From 2003 to 2013, she had a long-distance relationship between Munich and Rome with the Italian Bruno Maccallini (63), who was known in Germany through a cappuccino advertisement (“I don’t have a car at all”). She is still friends with all three today.
She does not count the (biological) father of her eldest daughter Franziska (39) among her great loves, she has never publicly announced his name. Ex-husband Feuerstein, with whom she has daughter Antonia (37), describes her as the father of both daughters.
She no longer sees the freedom she felt then. “My daughters are very worried about the future,” says Speidel. “It starts with school politics, continues with the environment and ends with terrorism. This generation has fears. Maybe because she basically grew up without fear.”
She sometimes wonders about the younger generation: “I remember curtseying to older women out of politeness. Today I’m the older one – and nobody curtseys to me. Worse still, many 30-year-olds don’t even know me anymore anyway. I recently told someone that I was on stage with ‘My Fair Lady’ – he didn’t even know what that was.
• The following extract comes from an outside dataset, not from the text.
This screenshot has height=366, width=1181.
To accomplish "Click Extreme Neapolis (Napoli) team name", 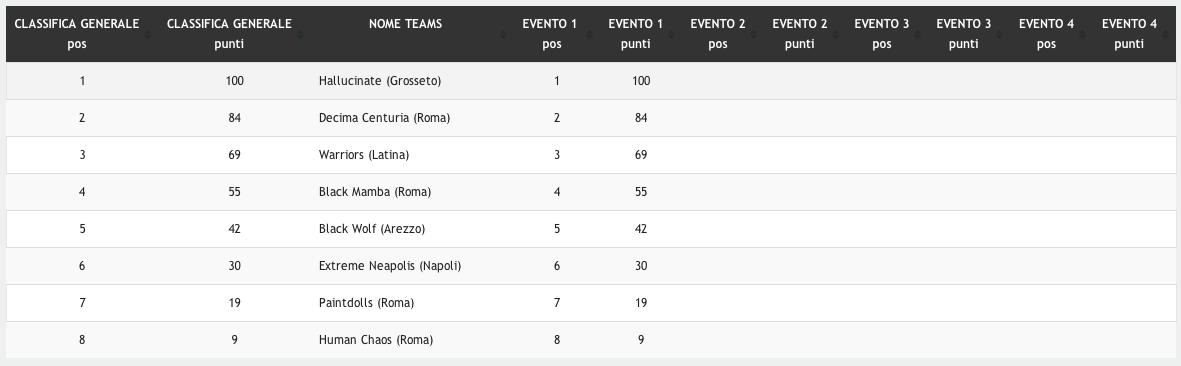I will (389, 266).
The education of many young people in their 30s is appallingly poor.”
Ex-husband Stefan Feuerstein was her second great love, here in 2008 at a gala with daughters Antonia and Franziska (r.)
This is how Jutta Speidel thinks about beauty interventions
And the lips and breasts of many young women are becoming more and more voluptuous – a fact that Speidel does not like and criticized at a public event in Berlin: “I find it discriminatory how some women present themselves externally, whether with inflated lips, inflated breasts, inflated buttocks. Everything is operated. I think it’s getting more and more.” For her, beauty procedures are “unthinkable, you wear your inner beauty to the outside”.
And indeed, the almost 70-year-old, not at all wrinkle-free face has a wonderfully positive radiance when Jutta Speidel laughs. And such combative energy when she reports on her life project – the “Horizont” initiative, with which she enables socially disadvantaged families, especially mothers with children, to find housing. A third house is now being planned.
Great love no. 3: the Italian actor Bruno Maccallini
But you can still see her on TV. “I haven’t given up my job yet, but I choose very carefully what I do. I basically ask myself: Where am I having fun? And if I know I don’t have one, I don’t accept the role.”
What particularly bothers her: “Everything that is not mainstream has a very difficult time on German television. We are discouraged, we are incredibly good. That annoys me a lot. The Austrians are often much more creative than we are.”
That’s why she gladly agreed to the Ösi series “Days that didn’t exist” (2022). Since the otherwise so patent Jutta was with great desire a “bad woman”.
What do you do after work?
BILD: What are you reading right now?
Jutta Speidel: “‘Between Worlds’ by Juli Zeh.”
What is your Sunday ritual?
Speidel: “Calling extensively with friends – with Barbara, Bernd and Marc.”
What are you particularly looking forward to in the next week?
Speidel: “Take care of my granddaughter Sophie.” (Jutta Speidel has a 6-year-old grandson and a nearly 2-year-old granddaughter / dR)
This article is from BILD. The ePaper of the entire issue is available here.